# Goal of the exercise
Please retype the listing exactly as it appears, skipping each picture.
===== Task inputs =====
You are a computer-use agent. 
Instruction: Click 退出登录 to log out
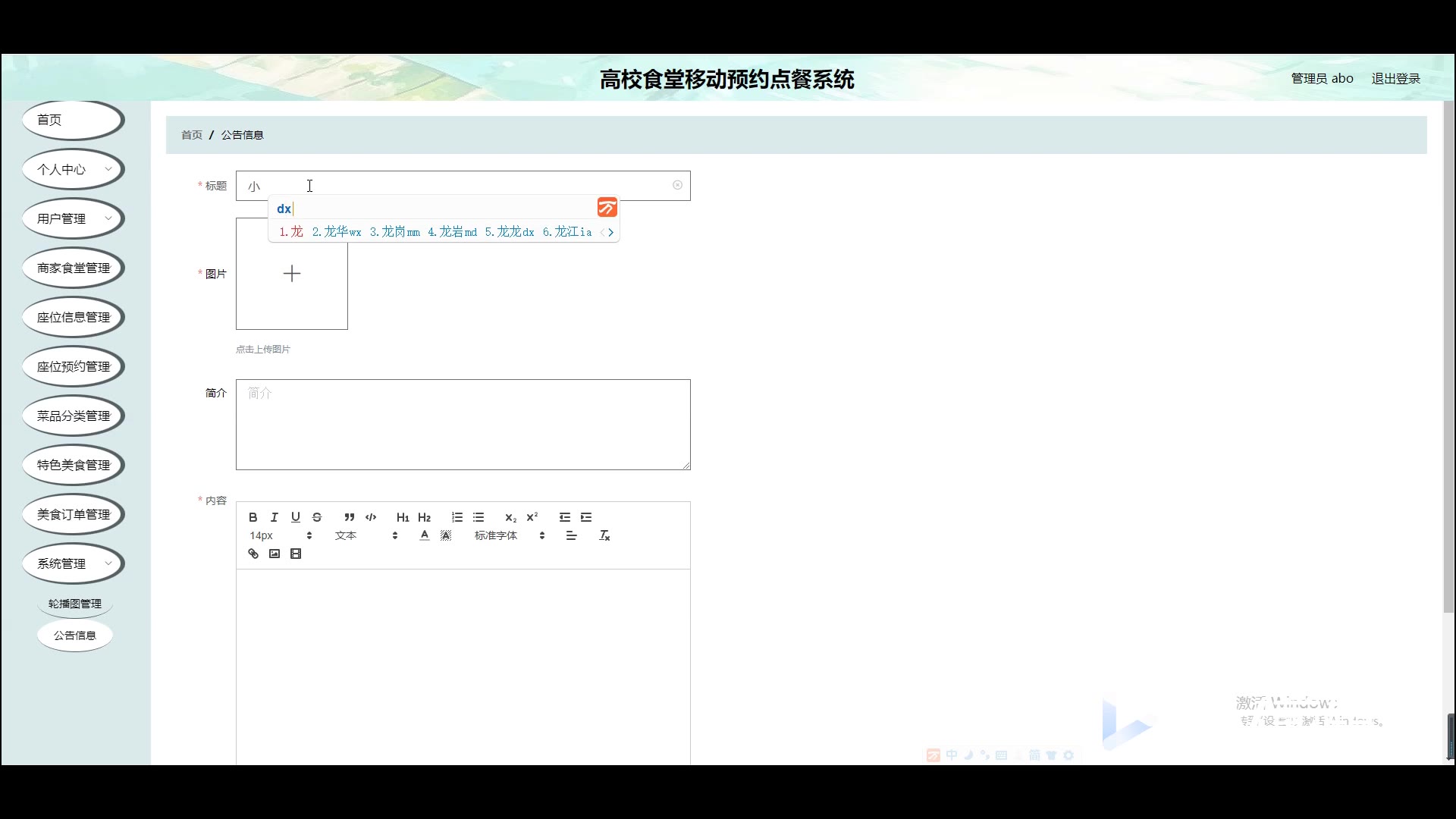click(x=1395, y=79)
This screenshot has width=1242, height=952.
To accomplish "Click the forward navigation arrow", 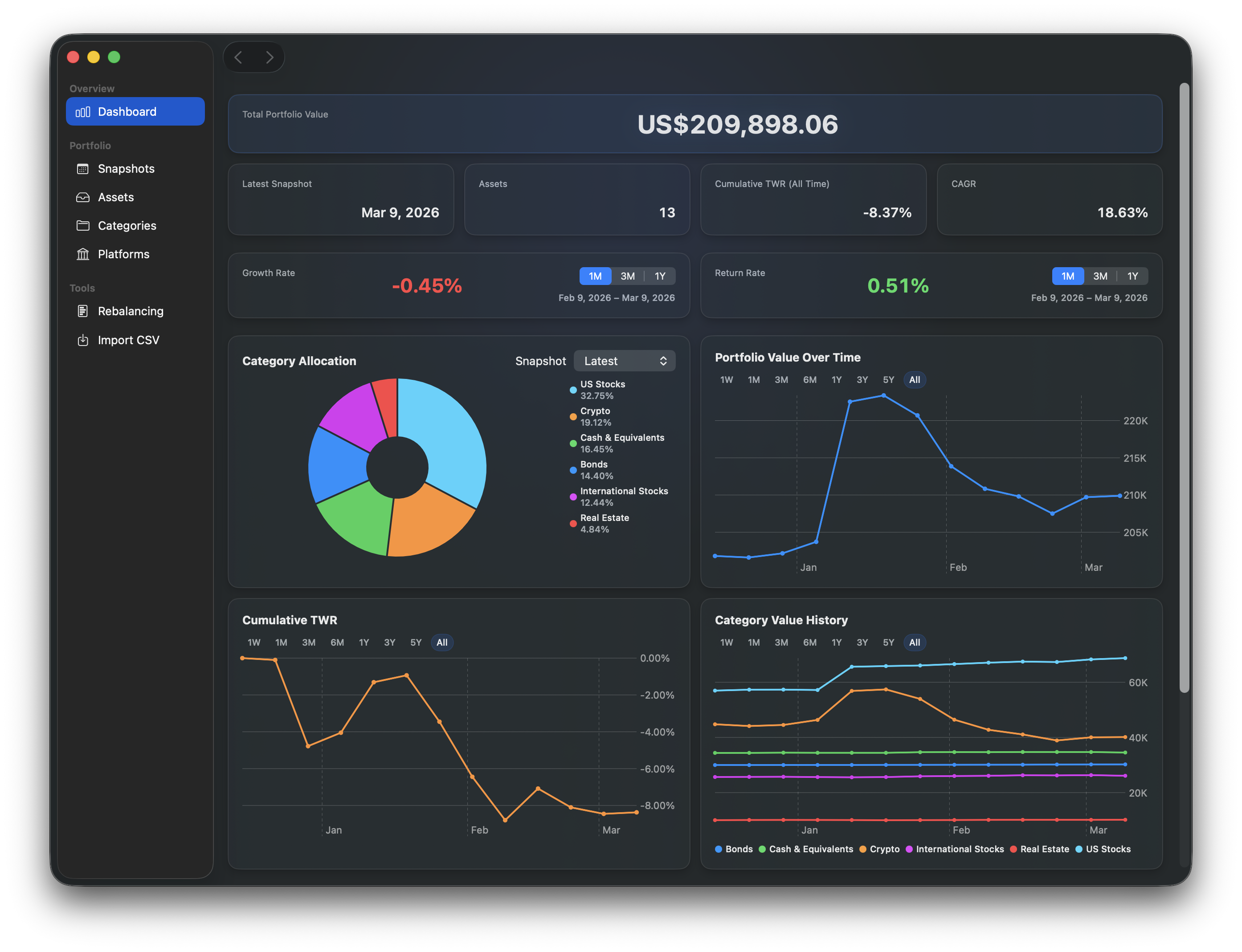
=====
# Answer box
You are a computer-use agent. 
Instruction: Click 退出登录 to log out
click(x=1395, y=79)
This screenshot has width=1242, height=952.
To accomplish "Click the forward navigation arrow", 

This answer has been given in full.